Wednesday, December 3, 2008

Diving in Playa del Carmen

A major highlight of our trip to Playa del Carmen was our time spent underwater. We lucked into a fantastic dive shop I found online: Pluto Dive right in town. They had excellent guides with detailed briefings, it was an incredibly professional outfit, and I'd highly recommend them - and dive with them again!

Four of our dives were reef dives, two each at Cozumel and at Playa del Carmen. Surprisingly, the dive with the most to see was right down the beach from our hotel in Playa del Carmen! We saw turtles, eels, amazing corals, lobsters, king crabs, stingrays, and tons of other beautiful things.

The most interesting aspect of diving in the Mayan Riviera, though, are the cenotes. These are open water entry pools into a gigantic underground system of freshwater caves and caverns. There are thousands and thousands of them, and many divers have simply fallen in love with cave diving and never left the area. They are filled with stalagmites, stalactites, crystalized minerals, and fossils, and the play of light and other visual effects is mesmerizing.

I snapped a couple of pictures of the entries into our cenotes.

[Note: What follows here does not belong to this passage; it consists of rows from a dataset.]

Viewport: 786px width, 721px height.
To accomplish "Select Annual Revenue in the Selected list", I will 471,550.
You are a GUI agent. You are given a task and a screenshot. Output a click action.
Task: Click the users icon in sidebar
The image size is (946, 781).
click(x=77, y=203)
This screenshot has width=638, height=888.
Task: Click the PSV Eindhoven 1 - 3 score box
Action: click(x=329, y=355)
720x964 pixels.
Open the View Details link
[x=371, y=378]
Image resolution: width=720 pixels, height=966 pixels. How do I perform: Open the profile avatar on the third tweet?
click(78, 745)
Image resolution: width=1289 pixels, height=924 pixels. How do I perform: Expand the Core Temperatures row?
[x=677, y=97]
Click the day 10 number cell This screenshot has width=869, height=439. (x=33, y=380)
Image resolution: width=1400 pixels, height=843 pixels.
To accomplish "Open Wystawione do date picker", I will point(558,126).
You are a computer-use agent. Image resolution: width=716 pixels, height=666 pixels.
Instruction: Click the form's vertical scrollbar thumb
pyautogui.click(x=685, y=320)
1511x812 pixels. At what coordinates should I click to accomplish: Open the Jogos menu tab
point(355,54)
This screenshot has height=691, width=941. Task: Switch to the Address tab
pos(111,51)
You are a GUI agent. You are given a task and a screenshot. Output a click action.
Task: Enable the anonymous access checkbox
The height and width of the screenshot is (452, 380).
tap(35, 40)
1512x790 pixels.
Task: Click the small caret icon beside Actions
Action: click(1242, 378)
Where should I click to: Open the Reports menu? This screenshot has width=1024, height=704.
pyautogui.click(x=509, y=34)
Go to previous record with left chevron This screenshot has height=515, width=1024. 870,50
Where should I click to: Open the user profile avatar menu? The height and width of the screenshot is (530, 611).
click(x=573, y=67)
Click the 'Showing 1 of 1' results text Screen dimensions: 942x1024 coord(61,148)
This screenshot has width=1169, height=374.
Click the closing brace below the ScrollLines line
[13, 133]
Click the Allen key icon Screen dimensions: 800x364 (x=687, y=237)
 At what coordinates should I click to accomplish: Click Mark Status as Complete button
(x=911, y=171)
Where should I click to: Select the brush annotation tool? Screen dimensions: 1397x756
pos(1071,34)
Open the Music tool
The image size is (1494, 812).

First is Kukulkan, named for the "Plumed Serpent" god in Mayan mythology. The entry is actually quite large, and it opens into quite a wonderland below. Interesting trivia: the largest underwater stalactite in the world is located in this cave, though it is in an area that can only be reached by certified cave divers. If you look closely, you can see a diver descending in the second picture.

The second cenote was even more beautiful. It is called Chac-Mool, after a type of Mayan stone statue, which is also the name of its system of cenotes. We accessed it down this stairway, fully geared up, and put our fins on after climbing into the water. Down below, it opened up into some of the most beautiful caverns I could even imagine!